The station was opened by the Central London Railway in 1900. In 1933, with the expansion of Holborn station, less than 100 yards away, British Museum station was permanently closed. It was subsequently utilised as a military office and command post, but in 1989 the surface building was demolished and the remainder of the station is wholly disused.
History
British Museum station was opened on 30 July 1900 by the Central London Railway (CLR; now the Central line), with its entrance located at No. 133, High Holborn (now a building society), near the junction with New Oxford Street.[1] In December 1906, Holborn station was opened by the Great Northern, Piccadilly and Brompton Railway (GNP&BR; now the Piccadilly line) less than 100 yards away. Despite being built and operated by separate companies, it was common for the underground railways to plan routes and locate stations so that interchanges could be easily formed between services. This had been done by other lines connecting with the CLR stations at Oxford Circus and Tottenham Court Road, but an interchange station was not initially constructed between the GNP&BR and the CLR because the tunnel alignment to British Museum station would not have been suitable for the GNP&BR's route to its Strand station (later renamed Aldwych). The junction between High Holborn and the newly constructed Kingsway was also a more prominent location for a station than that chosen by the CLR.
The possibility of an underground passageway was initially mooted, but the idea suffered from the complexity of tunneling between the stations. Holborn station was, in any case, better situated than British Museum, as it had better tram connections (Holborn had a stop on the now defunct Kingsway tramway subway). A proposal to enlarge the tunnels under High Holborn to create new platforms at Holborn station for the CLR and to abandon the British Museum station was originally included in a private bill submitted to parliament by the CLR in November 1913,[2] although the First World War prevented any work taking place. The works were eventually carried out as part of the modernisation of Holborn station at the beginning of the 1930s when escalators were installed in place of lifts. British Museum station was duly closed on 24 September 1933, with the new platforms at Holborn opening the following day.[1]
British Museum station was subsequently re-used up to the 1960s as a military administrative office and emergency command post, but it is now wholly disused. It can no longer be accessed from street level and the surface station building was demolished in 1989. The platforms have been removed, thus lowering the entire tunnel floor to track level. This portion of the eastbound tunnel is now used by engineers to store materials for track maintenance, which can be seen from passing trains.
In popular culture
- In the Neil Gaiman novel Neverwhere the main character, Richard Mayhew, a Londoner, protests that there is no British Museum station, only to be proved wrong when his train stops there.

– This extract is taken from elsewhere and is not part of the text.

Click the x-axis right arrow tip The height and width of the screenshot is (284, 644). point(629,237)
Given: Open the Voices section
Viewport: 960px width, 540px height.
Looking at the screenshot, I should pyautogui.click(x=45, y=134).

- The station was mentioned in the 1972 horror film Death Line, but contrary to popular belief, it is not the station portrayed in the film as being the home of a community of cannibals descended from Victorian railway workers. The cannibals venture out at night to snatch travellers from the platforms of operating stations and take them back to their gruesome 'pantry' at an incomplete station. Donald Pleasence stars as the investigating police inspector, and when finally cornered, one of the cannibals screams a corrupted form of "Mind the doors!", obviously having picked it up parrot-fashion from the guards on the Underground trains. The station in question is named simply 'Museum' and is clearly stated as being 'between' Holborn and British Museum stations in a conversation between Pleasance's character and a colleague. It is supposedly part of a completely separate line that was not completed owing to the construction company going bankrupt. Signs in the abandoned station also only state 'Museum' as the name.
- The station did feature in the Bulldog Drummond spin-off film Bulldog Jack (not a Sherlock Holmes film, as some sources claim), as the location reached by a secret tunnel leading from the inside of a sarcophagus in the British Museum. The villain (Ralph Richardson) was finally cornered and forced into a sword duel on the disused platforms, which were a studio set. The station was renamed 'Bloomsbury' in the film.
- The station briefly featured in the computer game Broken Sword: The Smoking Mirror, in which Nico Collard escapes from the British Museum and finds the station. She then manages to stop the passing trains. The station in the game, however, is depicted as having its exit actually inside the British Museum itself. A station named 'Museum' also features in the earlier game Beneath a Steel Sky, by the same company, but the apparent Australian setting for the latter game, as well as its proximity to a station named 'St. James' suggests this is actually the Museum railway station in Sydney.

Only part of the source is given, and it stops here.